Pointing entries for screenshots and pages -
-- START --

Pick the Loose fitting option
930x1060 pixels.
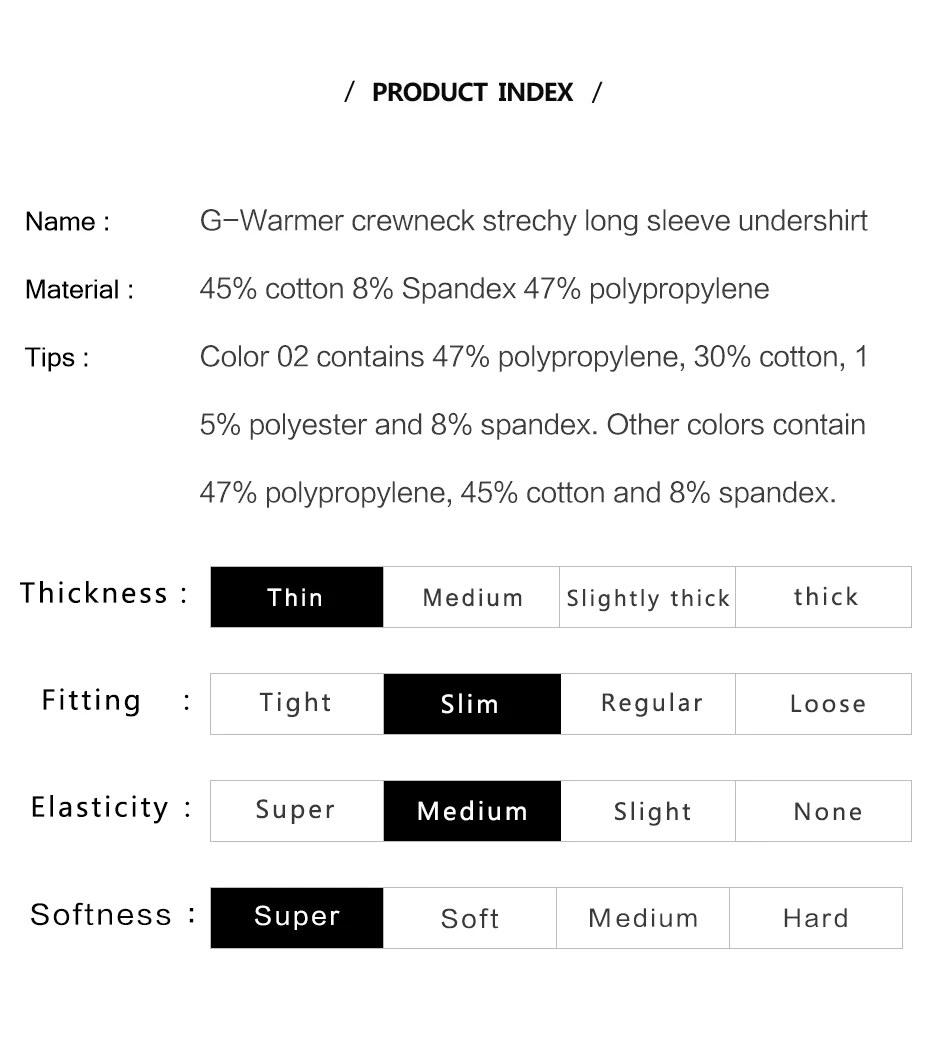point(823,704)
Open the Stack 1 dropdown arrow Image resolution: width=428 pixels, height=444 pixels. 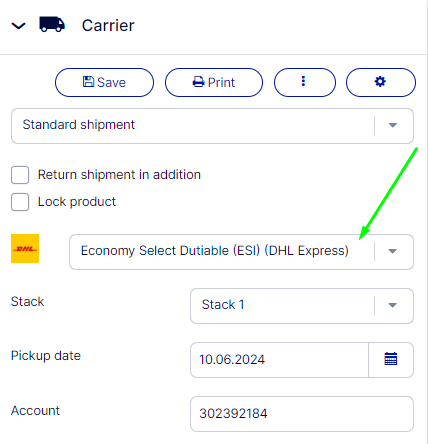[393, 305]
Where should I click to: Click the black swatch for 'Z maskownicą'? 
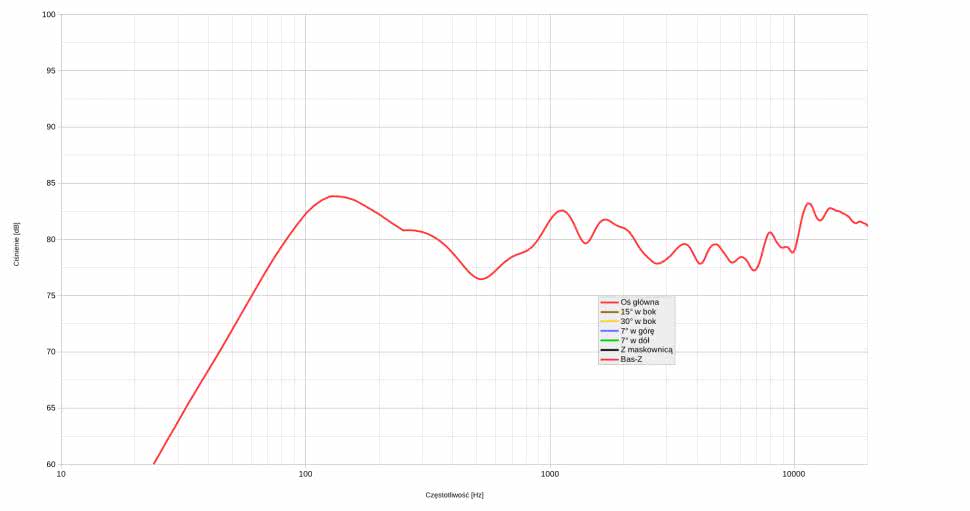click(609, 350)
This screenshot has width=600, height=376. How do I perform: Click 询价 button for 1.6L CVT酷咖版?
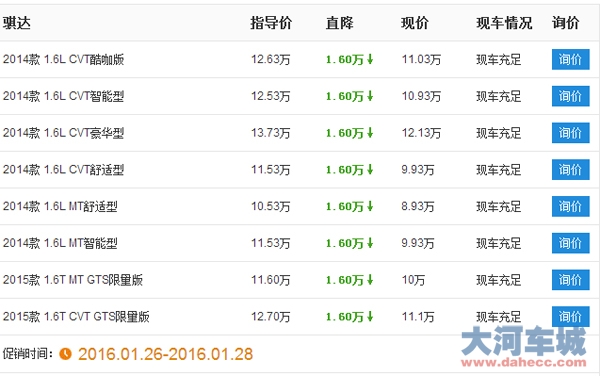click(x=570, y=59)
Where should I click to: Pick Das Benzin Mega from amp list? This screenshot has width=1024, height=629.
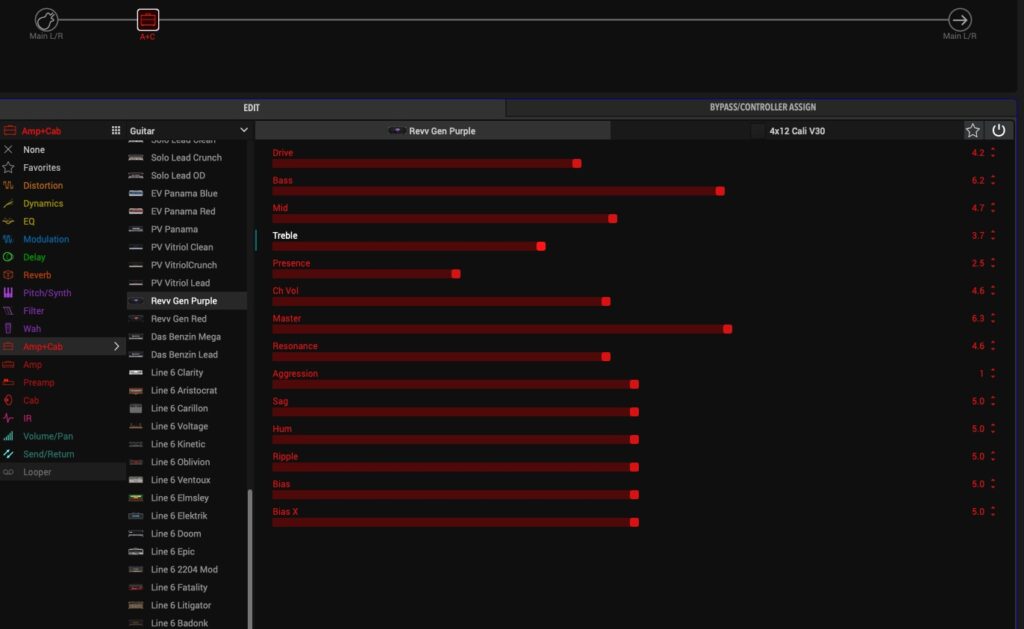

-- END --
-- START --

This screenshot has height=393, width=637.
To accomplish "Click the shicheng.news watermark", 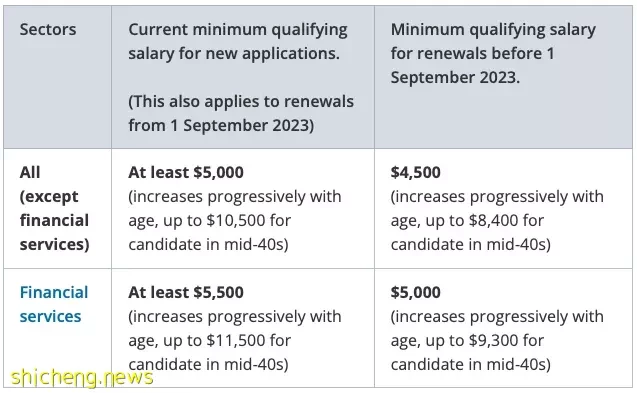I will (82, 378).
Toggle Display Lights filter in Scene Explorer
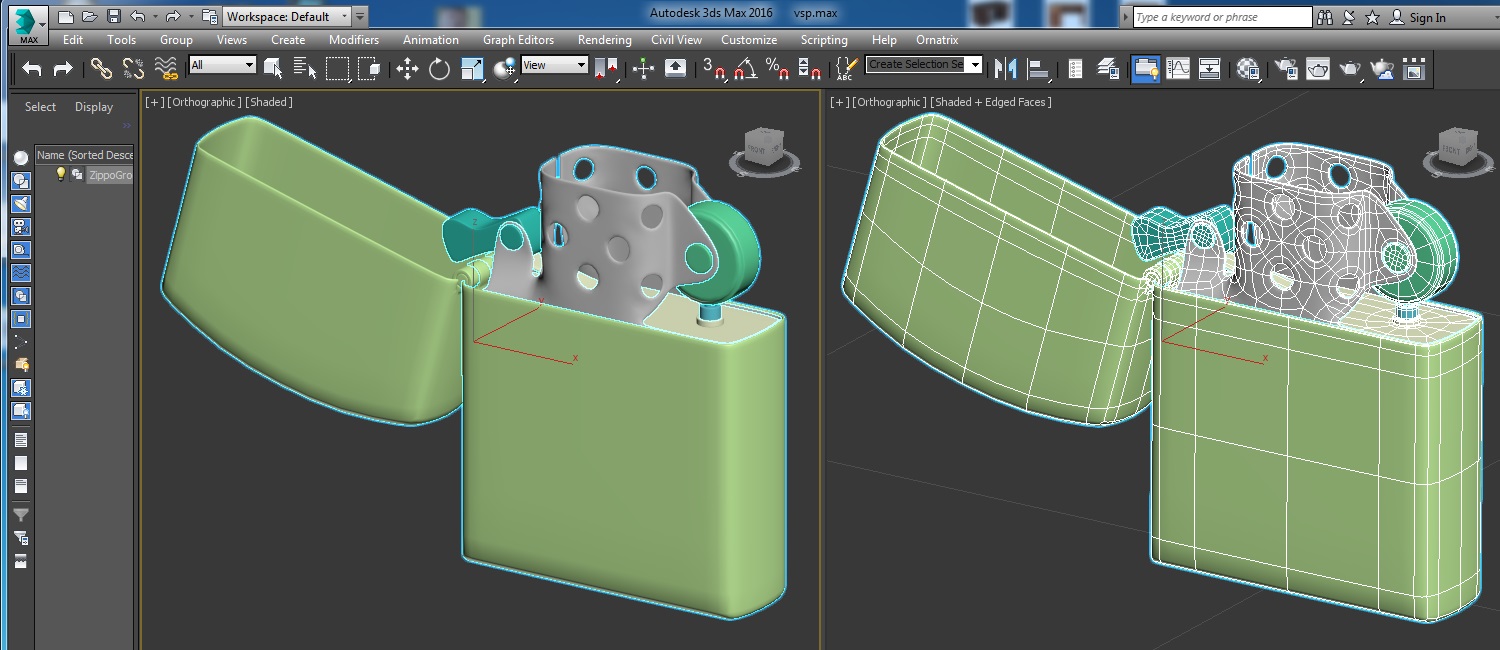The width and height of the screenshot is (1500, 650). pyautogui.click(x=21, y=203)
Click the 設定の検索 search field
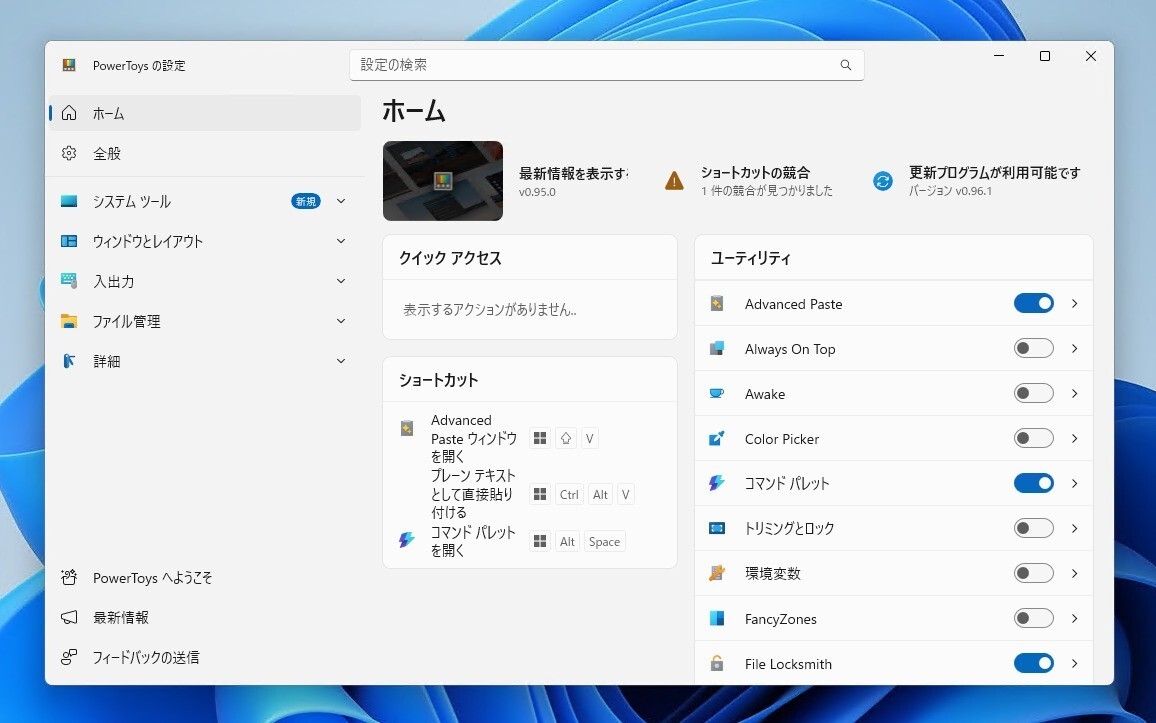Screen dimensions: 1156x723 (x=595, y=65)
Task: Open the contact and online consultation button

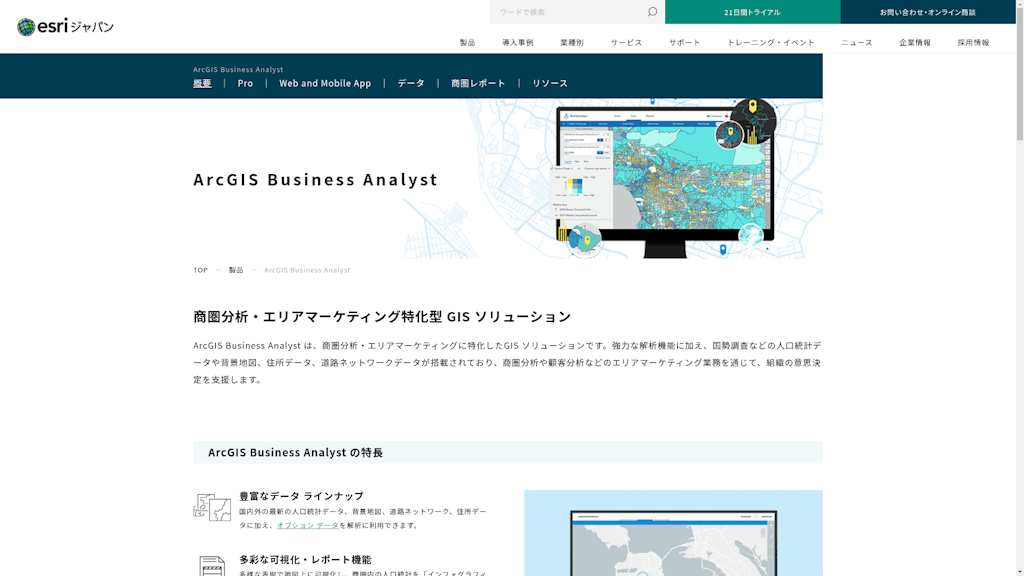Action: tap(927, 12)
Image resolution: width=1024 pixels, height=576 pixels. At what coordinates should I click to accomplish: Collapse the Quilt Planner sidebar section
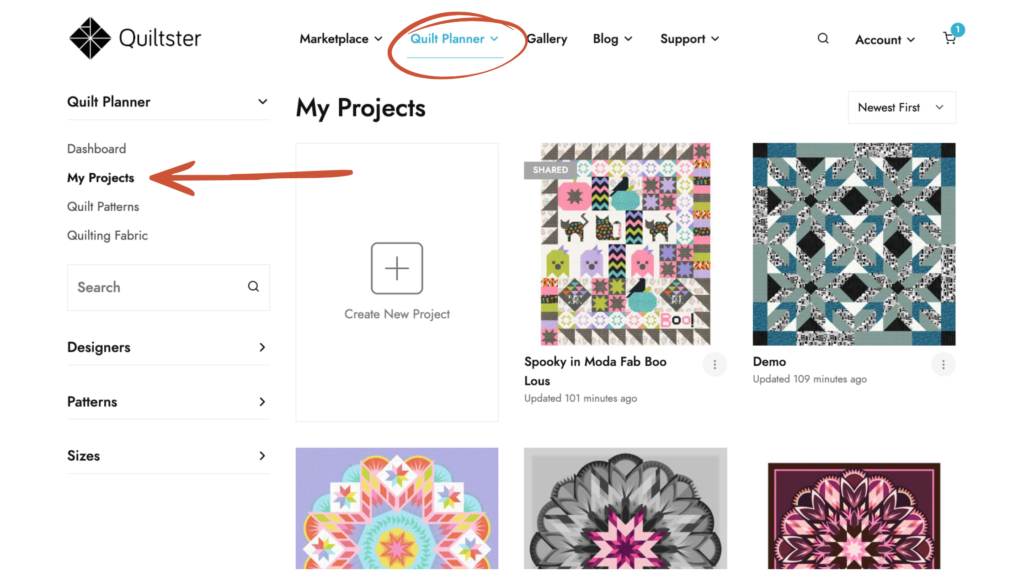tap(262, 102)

-- END --

TASK DESCRIPTION -
Show every line of the entries above that contains the string "should", copying each line in full.

EXPECTED OUTPUT -
Where should I click to: Click the black swatch for 'Z maskownicą'? 
Where should I click to: Pick Das Benzin Mega from amp list? This screenshot has width=1024, height=629.
Image resolution: width=1024 pixels, height=576 pixels. At what coordinates should I click to accomplish: Collapse the Quilt Planner sidebar section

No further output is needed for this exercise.